→ **Stated problem a**:
Please repeat the entries starting with the line that contains "The height and" and going on through the last line of the entries, leaving out the pictures.

→ **Reading passage**:
□ □ □ □
Diving Gods

I am a critic. I write critical reviews on every aspect of diving but we jumped up journalists have to be careful. The laws in Britain might allow us to tell the truth, provided you can prove it really is the truth, but in America things seem slightly different. In that country the pursuit of the almighty US Dollar is tantamount to a religion, and businesses can actually tie you up for years in lawsuits if they can prove you stopped them making that sacred buck. Profits are as important as prophets and the consumer is merely a bystander, that is unless he can bring a case of his own against a manufacturer, in which case the party with the most funds available to feed the hungry legal system wins, or rather loses less than the other party. That is because the legal system too is focussed in its pursuit of the almighty Dollar. Justice seems purely incidental. The Dollar is a god.

In diving, it isn’t only the Dollar that is the subject of religious zeal. Some people will follow the teachings of their training agency as zealously as some others with follow the teachings of Abraham, Jesus, Mohammed, Joseph Smith or L. Ron Hubbard. Without impugning the divinity of the first three, and apologizing in advance to those that believe the last two are equally divine, I have to point out that dive training, whether it be PADI, IANTD, TDI, SSI, or even GUE, was obviously devised by ordinary men who are not prophets but simply pursuing profits.

However, pay good money for a course and you will want to believe what you were told was credible. Many don’t want to be made to pause for thought.

That said I still find it strange that a review of one simple item of diving equipment made in Florida can precipitate the outpouring of hostility on the Internet, especially in the USA, that it has. It was not even as if the review was unfavourable!

It was simply that it was not the unadulterated adulation that the disciples of a particular training agency demand. Why do they demand it? Because the company in Florida that makes the equipment has a tie-up with the training agency that not only teaches its students in a rigorous one-way-to-do-things manner but also dictates the brand of equipment they should use, and is sold to them as naturally perfect in every way. Beliefs cannot be challenged.

Now if this smacks of the way Islamic Fundamentalists do things, you may be right but these are fundamentalists of a different god. The anonymity of the Internet allows people to say angry things that they would never dream of saying to anyone’s face. It’s an important characteristic of mob rule. In a mob you can feel free to throw an anonymous stone. It probably won’t kill anyone. Harsh words are the stones of the Internet.
□ □ □ □
→ **Data entries**:

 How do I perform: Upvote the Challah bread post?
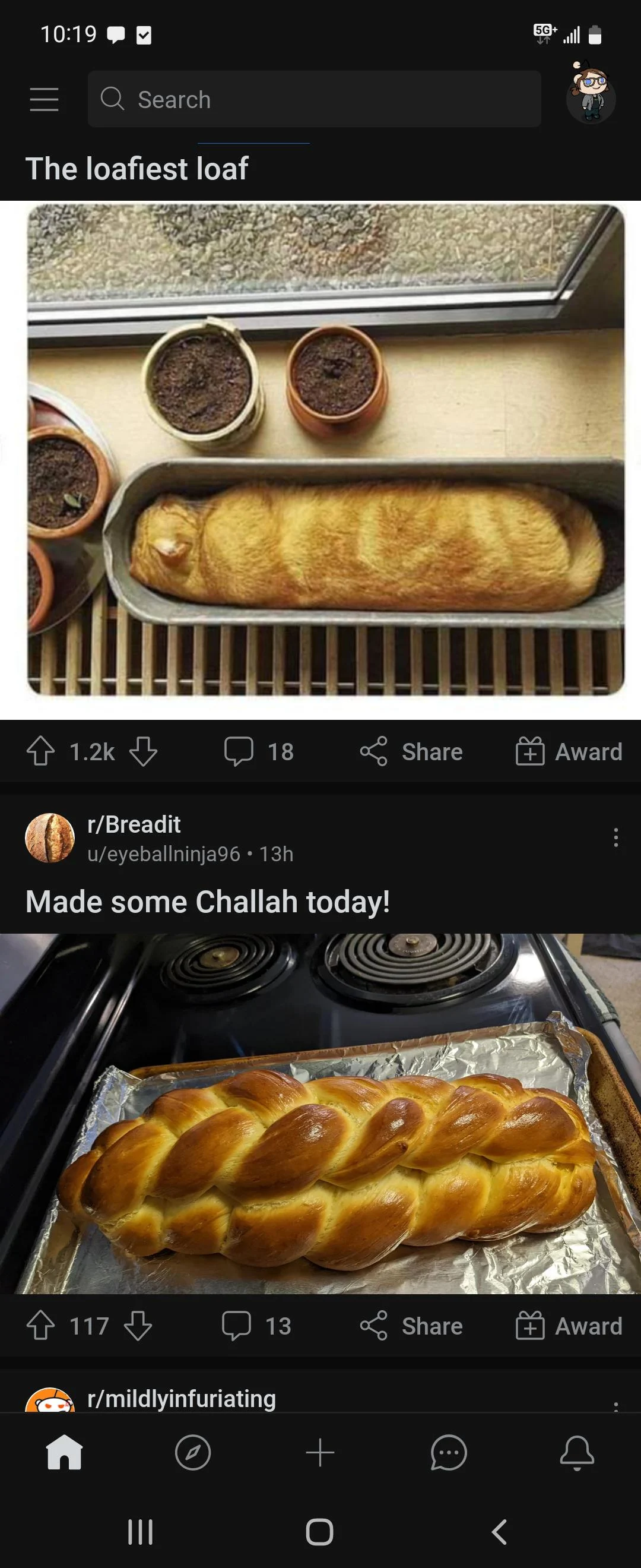(42, 1326)
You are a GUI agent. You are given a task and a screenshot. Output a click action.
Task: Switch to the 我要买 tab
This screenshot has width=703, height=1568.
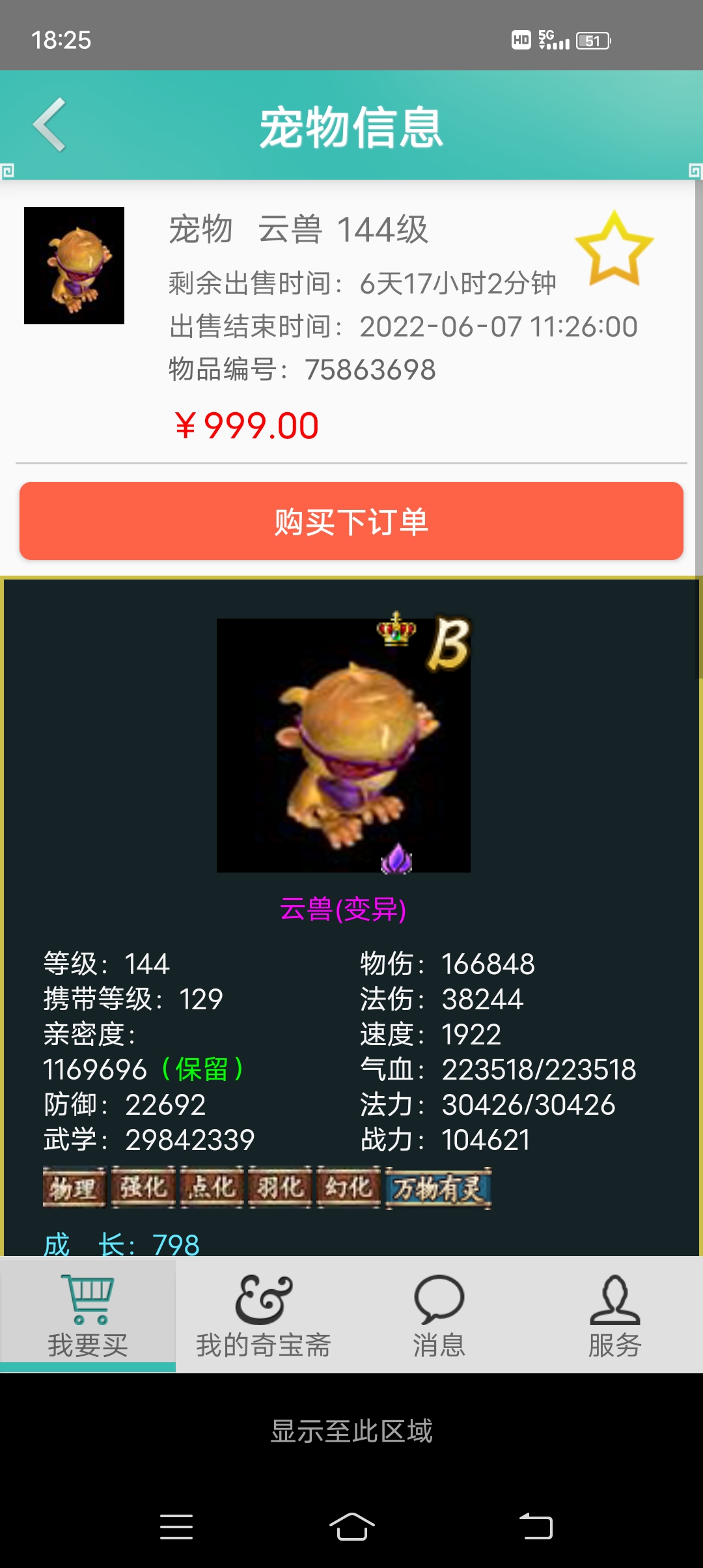[88, 1315]
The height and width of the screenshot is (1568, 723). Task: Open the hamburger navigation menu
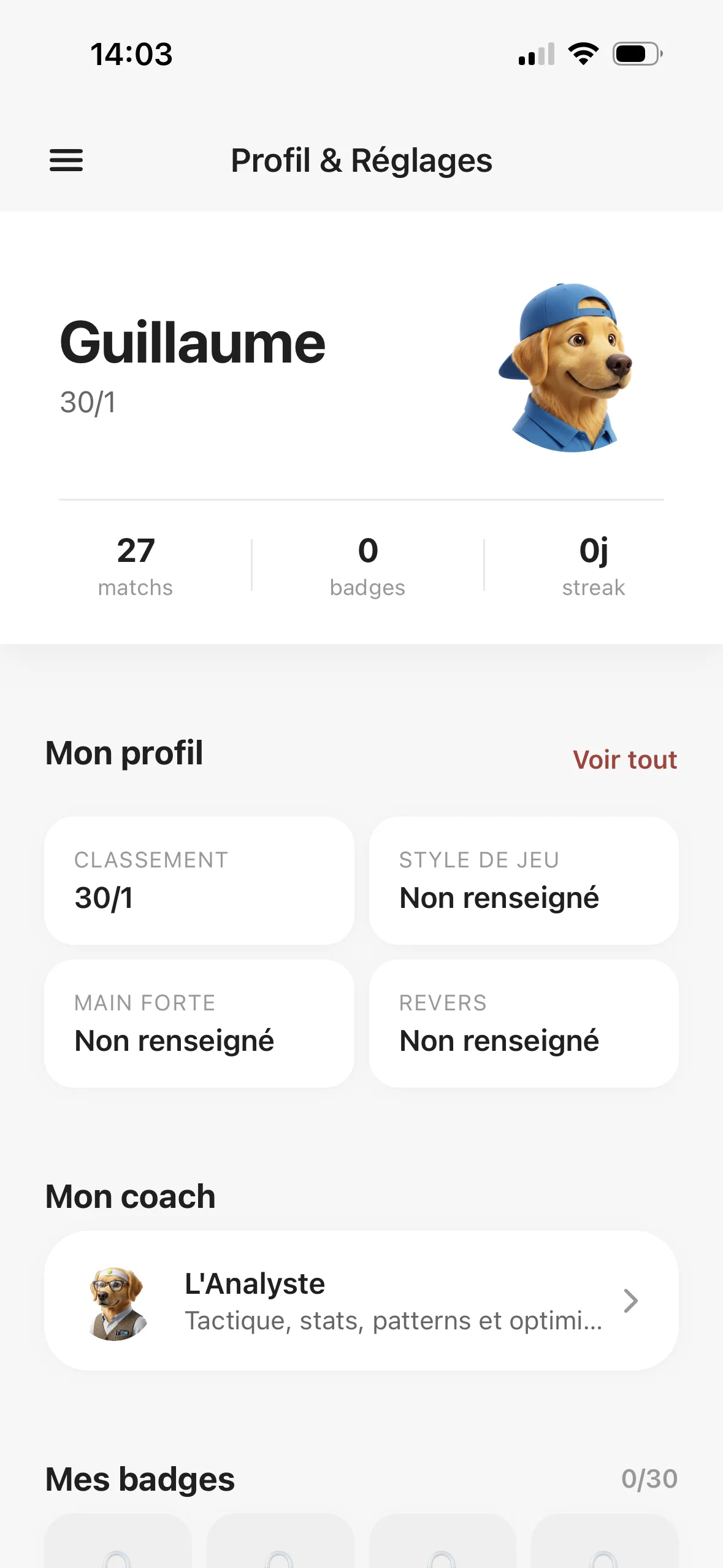coord(66,160)
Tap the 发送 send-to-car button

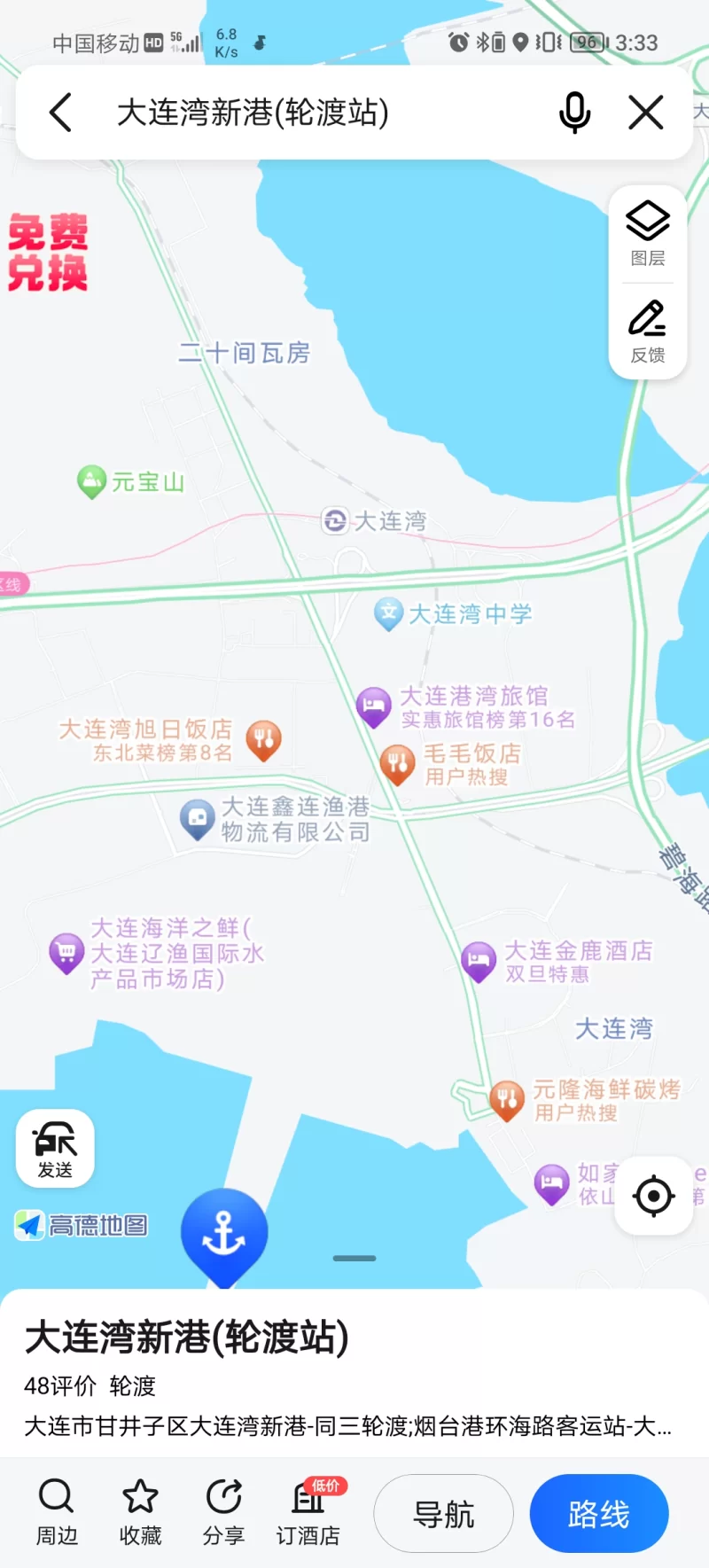55,1148
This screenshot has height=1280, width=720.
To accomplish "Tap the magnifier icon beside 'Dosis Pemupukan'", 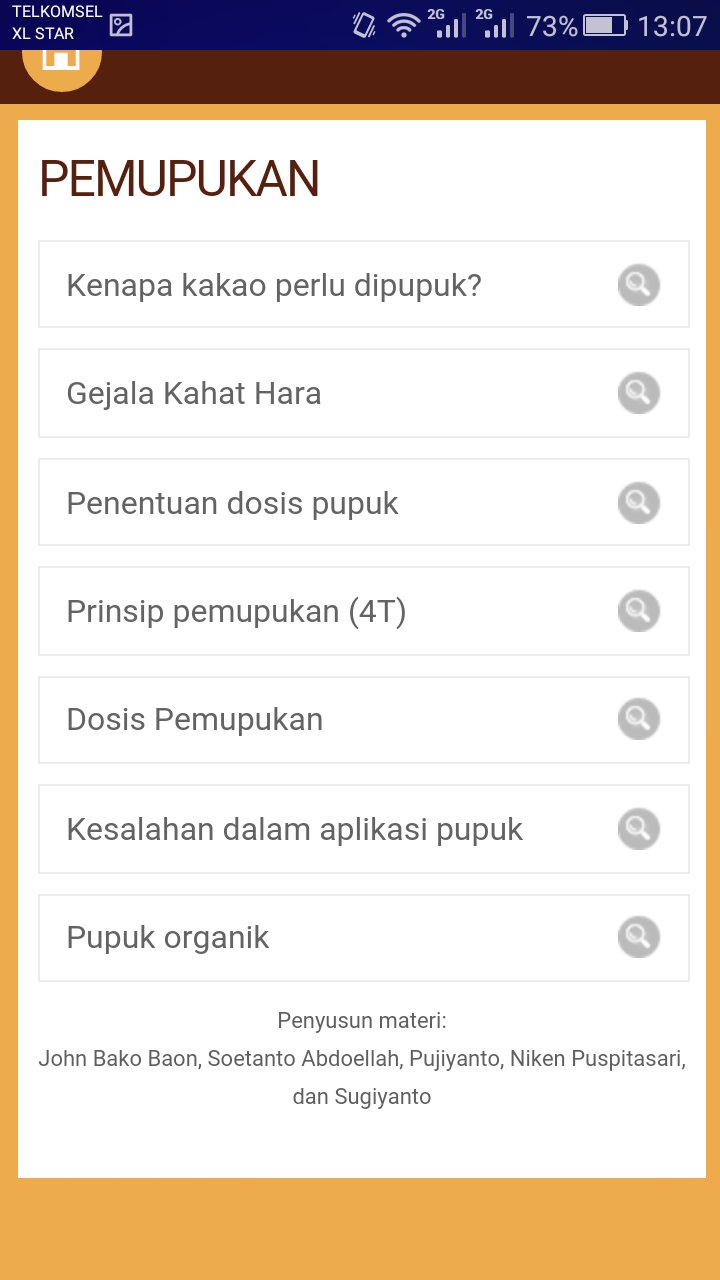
□ □ □ □
→ **Stated problem b**:
Write the next part of the essay on diving training agencies and their devoted followers, continuing from its last sentence.

→ **Exercise result a**:
The height and width of the screenshot is (1568, 723). Task: Open the hamburger navigation menu
coord(66,160)
Tap the 发送 send-to-car button

55,1148
This screenshot has height=1280, width=720.
To accomplish "Tap the magnifier icon beside 'Dosis Pemupukan'", 

→ **Exercise result b**:
Now don’t think I am pointing the finger at only one particular group of people. Let’s go back to the pursuit of money. We may be slightly more coy about it in the UK but we are certainly particular about the way we spend our hard earned cash. No one wants to hear an opinion that they spent their money unwisely and they often react in a similar manner to someone who sees their prophet illustrated in a cartoon in an unsympathetic pose.

A British magazine recently printed my review of a new item of kit that I thought had a problem. Others that owned equipment bearing the same brand, but not that actual item of kit you’ll note, turned out in numbers on the internet to metaphorically throw stones and burn down embassies in a demonstration of blind brand loyalty.

As for rebreathers, well that’s a very touchy subject. I am on record as being at the forefront of those that promoted closed-circuit diving but that does not absolve me in any way from the rioting mobs at my gate. I suppose that any rebreather owner spends so much time defending the safety record of this way of diving because there have been so many well-publicized casualties, that most have their hackles permanently raised.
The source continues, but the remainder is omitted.